Apple's latest move involves executive pay. On Friday after the markets closed, the tech giant quietly filed documents that describe a notable shift in the way senior vice presidents, and Cook himself, will get stock awards.
They used to get a big bundle of stock just for sticking around. Now the award size will depend on how well shareholders have fared over a three-year period. If Apple's total shareholder return is in the top third of the S&P 500, they'll get more. If it's in the bottom third, they'll get less. (The exception is Tim Cook; he won't receive more stock if the shares do well, only less if they do poorly.)
How big a financial impact is this likely to have on the executives? Not enormous. The last two-year stock award Apple executives received was worth just over $66 million. The stock price has fallen since then. But look at it this way: Before, maybe Apple's top execs could expect to pull in about $50 million in stock every two years at today's prices. Now they'll probably get closer to $38 million worth if Apple's shares and dividend are doing poorly relative to the rest of the S&P 500, $66 million if they're doing well.

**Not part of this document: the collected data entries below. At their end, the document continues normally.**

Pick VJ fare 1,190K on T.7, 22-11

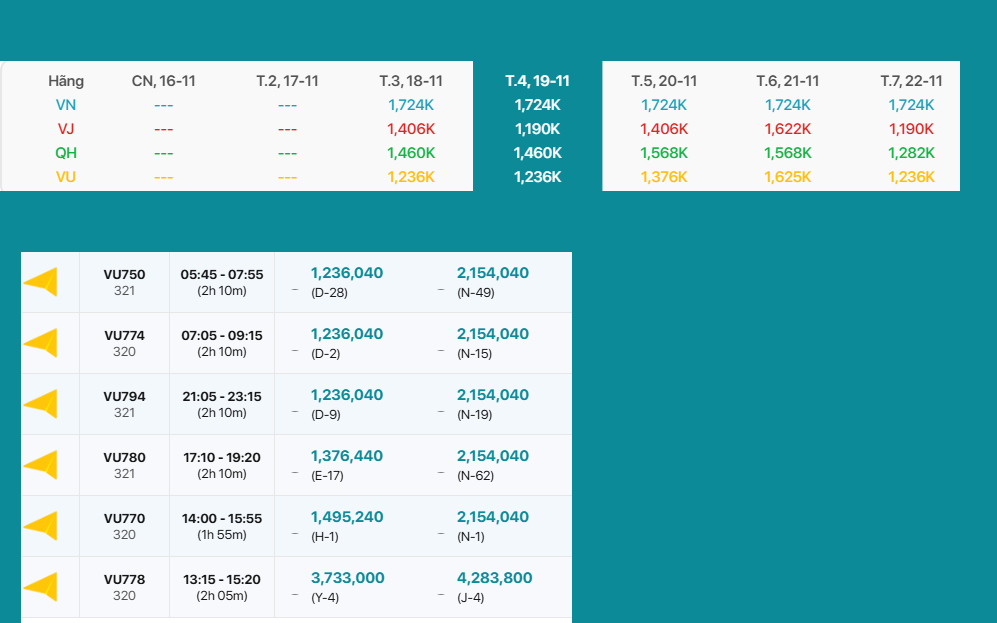(x=911, y=129)
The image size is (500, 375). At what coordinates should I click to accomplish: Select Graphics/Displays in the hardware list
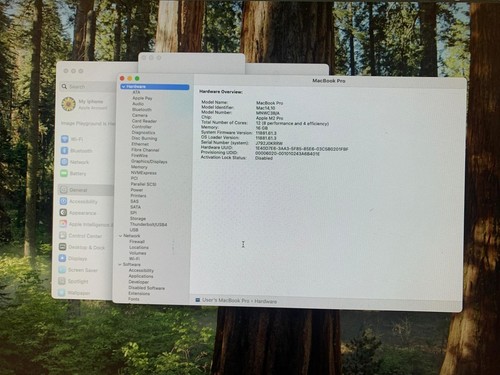pos(149,161)
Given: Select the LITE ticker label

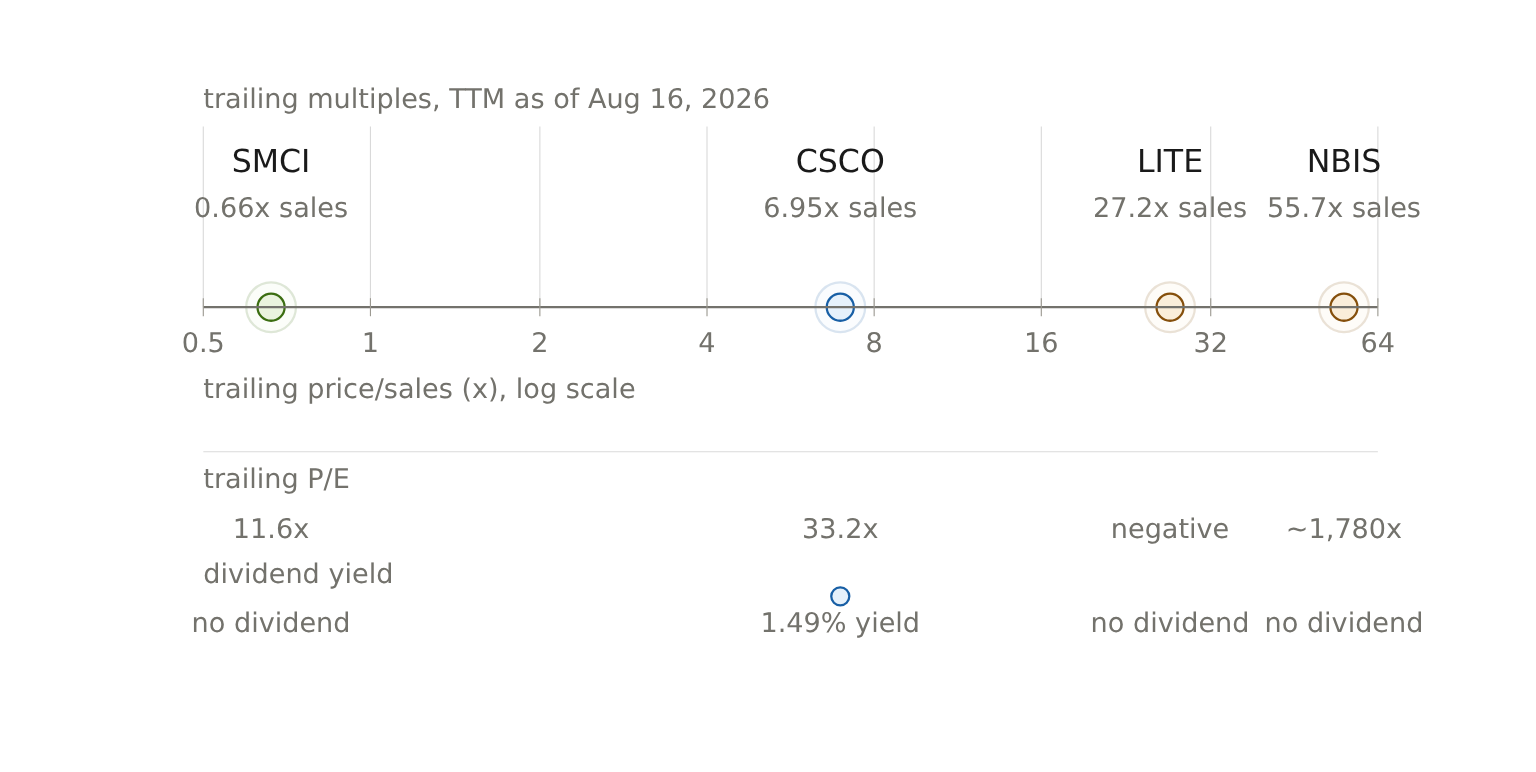Looking at the screenshot, I should click(x=1170, y=162).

Those shares come on top of cash salary and bonus that can be as high as $2.4 million per year ($800,000 in salary, $1.6 million in bonus) if executives do a great job.
Undoubtedly, Apple's executive pay structure has changed over the past two years since Tim Cook took over and Steve Jobs passed away. Apparently Jobs wasn't a big fan of cash compensation. Senior executives had below-average cash salaries and bonuses for a company Apple's size, but sizeable stock awards. The stock awards were structured to keep management thinking about the long term; no annual grants, no stock options that were valuable only if the shares got a big pop from when they were granted.
Does the new structure change that? Somewhat. Apple executives now get bigger cash salaries and bonuses. But the overwhelming majority of executive pay -- at today's stock price, more than 85 percent, by my count -- is still stock.
What about comparing Apple's shareholder return to other S&P 500 companies? Given the circumstances, it doesn't seem very likely to alter executive behavior much. Consider that Apple's stock isn't trading at a historically high multiple right now, and its dividend yield is healthy at just under 3 percent. It shouldn't take a lot of excitement for Apple to stay out of the bottom third of the S&P 500's total shareholder returns.
The one person whose compensation has shifted the most with these changes? Tim Cook's. Jobs clearly wanted Cook leading Apple for the long haul; under his guidance, the board awarded Cook 1 million shares, half of which would mature after five years, the other half after 10.
Given the dive Apple's stock has taken over the last 10 months, one can see why Cook might have pushed the board to change his arrangement. Shareholders are nervous about the performance of Apple's shares, and under the old structure the CEO probably seemed too distant from the impact. This way, more than $135 million worth of Cook's shares (using today's prices) are at risk.
(Read More: Don't Blame Tim Cook for Apple's Lack of Oomph)
Oh, and was Jobs himself known to change his mind when it came to compensation? Sure. Back in 2000, when he agreed to sign back on as permanent CEO, he let the board gift him with a Gulfstream V jet. Later, the news got out that during Jobs's tenure, he and other Apple executives received stock options that were backdated in a way that made them more valuable, but they weren't correctly accounted for.
Eventually Silicon Valley firms got in hot water over backdated options, and many (including Apple) abandoned stock options in favor of restricted stock units, or RSUs. Jobs stopped taking stock grants all together, and never got another big gift from the board.
Why? Maybe he felt he had enough money. But maybe -- just maybe -- he was also aware of appearances.